■ **Task**
Word for word, restate the records that follow.

-*-*-

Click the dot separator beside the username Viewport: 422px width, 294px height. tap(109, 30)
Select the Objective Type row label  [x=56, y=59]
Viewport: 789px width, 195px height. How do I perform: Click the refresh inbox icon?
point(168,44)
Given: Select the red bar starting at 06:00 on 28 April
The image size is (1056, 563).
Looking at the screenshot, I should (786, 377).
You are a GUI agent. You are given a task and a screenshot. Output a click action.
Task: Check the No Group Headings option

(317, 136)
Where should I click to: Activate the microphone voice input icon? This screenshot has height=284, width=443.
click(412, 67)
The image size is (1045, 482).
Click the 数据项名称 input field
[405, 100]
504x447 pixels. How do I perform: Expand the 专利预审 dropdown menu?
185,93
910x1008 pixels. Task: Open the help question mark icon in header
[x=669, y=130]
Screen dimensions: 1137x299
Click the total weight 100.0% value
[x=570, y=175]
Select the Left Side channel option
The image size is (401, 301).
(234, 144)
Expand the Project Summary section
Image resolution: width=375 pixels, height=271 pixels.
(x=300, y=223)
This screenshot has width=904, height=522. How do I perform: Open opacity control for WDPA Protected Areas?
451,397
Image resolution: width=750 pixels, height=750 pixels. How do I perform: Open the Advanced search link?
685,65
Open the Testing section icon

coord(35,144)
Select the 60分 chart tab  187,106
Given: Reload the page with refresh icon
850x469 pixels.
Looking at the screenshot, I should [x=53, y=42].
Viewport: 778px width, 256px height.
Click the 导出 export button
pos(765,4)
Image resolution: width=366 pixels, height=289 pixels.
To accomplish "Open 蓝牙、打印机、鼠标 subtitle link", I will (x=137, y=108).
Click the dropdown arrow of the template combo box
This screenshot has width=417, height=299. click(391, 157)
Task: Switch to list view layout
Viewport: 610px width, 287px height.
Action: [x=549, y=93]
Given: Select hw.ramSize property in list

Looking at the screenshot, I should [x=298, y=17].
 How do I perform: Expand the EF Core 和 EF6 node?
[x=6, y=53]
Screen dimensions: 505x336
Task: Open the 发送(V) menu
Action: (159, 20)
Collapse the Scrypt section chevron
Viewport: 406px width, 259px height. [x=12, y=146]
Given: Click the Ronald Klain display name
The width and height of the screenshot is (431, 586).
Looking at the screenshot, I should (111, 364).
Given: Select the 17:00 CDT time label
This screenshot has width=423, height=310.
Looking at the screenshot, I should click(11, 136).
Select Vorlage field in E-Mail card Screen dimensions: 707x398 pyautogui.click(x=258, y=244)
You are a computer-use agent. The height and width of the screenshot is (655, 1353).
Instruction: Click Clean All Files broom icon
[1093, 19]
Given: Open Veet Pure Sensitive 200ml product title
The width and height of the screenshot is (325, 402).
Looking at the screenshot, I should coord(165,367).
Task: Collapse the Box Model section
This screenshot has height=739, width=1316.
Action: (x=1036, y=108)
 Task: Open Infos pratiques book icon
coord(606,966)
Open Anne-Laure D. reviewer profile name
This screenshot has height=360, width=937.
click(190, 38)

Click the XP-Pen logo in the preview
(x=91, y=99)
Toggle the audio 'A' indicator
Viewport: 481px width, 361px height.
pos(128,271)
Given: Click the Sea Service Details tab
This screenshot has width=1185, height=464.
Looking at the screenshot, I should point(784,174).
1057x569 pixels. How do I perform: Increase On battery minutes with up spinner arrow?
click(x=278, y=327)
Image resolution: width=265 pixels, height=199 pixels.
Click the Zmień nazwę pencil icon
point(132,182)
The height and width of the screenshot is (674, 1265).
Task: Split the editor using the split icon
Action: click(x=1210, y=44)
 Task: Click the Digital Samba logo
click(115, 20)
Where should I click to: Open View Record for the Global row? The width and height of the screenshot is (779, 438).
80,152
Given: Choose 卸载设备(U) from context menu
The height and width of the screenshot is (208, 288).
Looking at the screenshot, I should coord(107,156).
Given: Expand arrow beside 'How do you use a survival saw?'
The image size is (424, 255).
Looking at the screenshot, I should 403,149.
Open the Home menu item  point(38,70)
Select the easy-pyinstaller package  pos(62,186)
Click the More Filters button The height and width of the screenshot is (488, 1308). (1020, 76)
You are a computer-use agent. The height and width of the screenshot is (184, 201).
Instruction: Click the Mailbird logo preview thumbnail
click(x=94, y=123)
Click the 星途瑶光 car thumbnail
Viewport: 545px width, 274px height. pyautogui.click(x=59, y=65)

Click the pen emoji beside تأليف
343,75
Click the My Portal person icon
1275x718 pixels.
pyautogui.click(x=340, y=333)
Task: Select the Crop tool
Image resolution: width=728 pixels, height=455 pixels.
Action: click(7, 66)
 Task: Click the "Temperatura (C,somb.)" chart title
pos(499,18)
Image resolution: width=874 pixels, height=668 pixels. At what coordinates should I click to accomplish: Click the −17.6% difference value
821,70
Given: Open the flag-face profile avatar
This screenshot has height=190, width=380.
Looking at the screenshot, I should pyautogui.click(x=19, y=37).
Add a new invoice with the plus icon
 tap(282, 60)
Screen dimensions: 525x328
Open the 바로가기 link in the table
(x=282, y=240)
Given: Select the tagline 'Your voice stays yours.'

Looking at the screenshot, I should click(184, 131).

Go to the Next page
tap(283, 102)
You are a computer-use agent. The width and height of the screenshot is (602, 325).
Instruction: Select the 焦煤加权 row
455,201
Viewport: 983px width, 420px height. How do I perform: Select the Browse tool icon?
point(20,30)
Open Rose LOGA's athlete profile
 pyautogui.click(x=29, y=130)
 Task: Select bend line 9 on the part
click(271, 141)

-*-*-

■ **Final answer**
Click the dot separator beside the username Viewport: 422px width, 294px height. tap(109, 30)
Select the Objective Type row label  [x=56, y=59]
Viewport: 789px width, 195px height. How do I perform: Click the refresh inbox icon?
point(168,44)
Given: Select the red bar starting at 06:00 on 28 April
The image size is (1056, 563).
Looking at the screenshot, I should (786, 377).
You are a GUI agent. You are given a task and a screenshot. Output a click action.
Task: Check the No Group Headings option

(317, 136)
Where should I click to: Activate the microphone voice input icon? This screenshot has height=284, width=443.
click(412, 67)
The image size is (1045, 482).
Click the 数据项名称 input field
[405, 100]
504x447 pixels. How do I perform: Expand the 专利预审 dropdown menu?
185,93
910x1008 pixels. Task: Open the help question mark icon in header
[x=669, y=130]
Screen dimensions: 1137x299
Click the total weight 100.0% value
[x=570, y=175]
Select the Left Side channel option
The image size is (401, 301).
(234, 144)
Expand the Project Summary section
Image resolution: width=375 pixels, height=271 pixels.
(x=300, y=223)
This screenshot has width=904, height=522. How do I perform: Open opacity control for WDPA Protected Areas?
451,397
Image resolution: width=750 pixels, height=750 pixels. How do I perform: Open the Advanced search link?
685,65
Open the Testing section icon

coord(35,144)
Select the 60分 chart tab  187,106
Given: Reload the page with refresh icon
850x469 pixels.
Looking at the screenshot, I should [x=53, y=42].
Viewport: 778px width, 256px height.
Click the 导出 export button
pos(765,4)
Image resolution: width=366 pixels, height=289 pixels.
To accomplish "Open 蓝牙、打印机、鼠标 subtitle link", I will (x=137, y=108).
Click the dropdown arrow of the template combo box
This screenshot has width=417, height=299. click(391, 157)
Task: Switch to list view layout
Viewport: 610px width, 287px height.
Action: [x=549, y=93]
Given: Select hw.ramSize property in list

Looking at the screenshot, I should [x=298, y=17].
 How do I perform: Expand the EF Core 和 EF6 node?
[x=6, y=53]
Screen dimensions: 505x336
Task: Open the 发送(V) menu
Action: (159, 20)
Collapse the Scrypt section chevron
Viewport: 406px width, 259px height. [x=12, y=146]
Given: Click the Ronald Klain display name
The width and height of the screenshot is (431, 586).
Looking at the screenshot, I should (111, 364).
Given: Select the 17:00 CDT time label
This screenshot has width=423, height=310.
Looking at the screenshot, I should click(11, 136).
Select Vorlage field in E-Mail card Screen dimensions: 707x398 pyautogui.click(x=258, y=244)
You are a computer-use agent. The height and width of the screenshot is (655, 1353).
Instruction: Click Clean All Files broom icon
[1093, 19]
Given: Open Veet Pure Sensitive 200ml product title
The width and height of the screenshot is (325, 402).
Looking at the screenshot, I should coord(165,367).
Task: Collapse the Box Model section
This screenshot has height=739, width=1316.
Action: (x=1036, y=108)
 Task: Open Infos pratiques book icon
coord(606,966)
Open Anne-Laure D. reviewer profile name
This screenshot has height=360, width=937.
click(190, 38)

Click the XP-Pen logo in the preview
(x=91, y=99)
Toggle the audio 'A' indicator
Viewport: 481px width, 361px height.
pos(128,271)
Given: Click the Sea Service Details tab
This screenshot has width=1185, height=464.
Looking at the screenshot, I should point(784,174).
1057x569 pixels. How do I perform: Increase On battery minutes with up spinner arrow?
click(x=278, y=327)
Image resolution: width=265 pixels, height=199 pixels.
Click the Zmień nazwę pencil icon
point(132,182)
The height and width of the screenshot is (674, 1265).
Task: Split the editor using the split icon
Action: click(x=1210, y=44)
 Task: Click the Digital Samba logo
click(115, 20)
Where should I click to: Open View Record for the Global row? The width and height of the screenshot is (779, 438).
80,152
Given: Choose 卸载设备(U) from context menu
The height and width of the screenshot is (208, 288).
Looking at the screenshot, I should coord(107,156).
Given: Expand arrow beside 'How do you use a survival saw?'
The image size is (424, 255).
Looking at the screenshot, I should 403,149.
Open the Home menu item  point(38,70)
Select the easy-pyinstaller package  pos(62,186)
Click the More Filters button The height and width of the screenshot is (488, 1308). (1020, 76)
You are a computer-use agent. The height and width of the screenshot is (184, 201).
Instruction: Click the Mailbird logo preview thumbnail
click(x=94, y=123)
Click the 星途瑶光 car thumbnail
Viewport: 545px width, 274px height. pyautogui.click(x=59, y=65)

Click the pen emoji beside تأليف
343,75
Click the My Portal person icon
1275x718 pixels.
pyautogui.click(x=340, y=333)
Task: Select the Crop tool
Image resolution: width=728 pixels, height=455 pixels.
Action: click(7, 66)
 Task: Click the "Temperatura (C,somb.)" chart title
pos(499,18)
Image resolution: width=874 pixels, height=668 pixels. At what coordinates should I click to accomplish: Click the −17.6% difference value
821,70
Given: Open the flag-face profile avatar
This screenshot has height=190, width=380.
Looking at the screenshot, I should pyautogui.click(x=19, y=37).
Add a new invoice with the plus icon
 tap(282, 60)
Screen dimensions: 525x328
Open the 바로가기 link in the table
(x=282, y=240)
Given: Select the tagline 'Your voice stays yours.'

Looking at the screenshot, I should click(184, 131).

Go to the Next page
tap(283, 102)
You are a computer-use agent. The width and height of the screenshot is (602, 325).
Instruction: Select the 焦煤加权 row
455,201
Viewport: 983px width, 420px height. How do I perform: Select the Browse tool icon?
point(20,30)
Open Rose LOGA's athlete profile
 pyautogui.click(x=29, y=130)
 Task: Select bend line 9 on the part
click(271, 141)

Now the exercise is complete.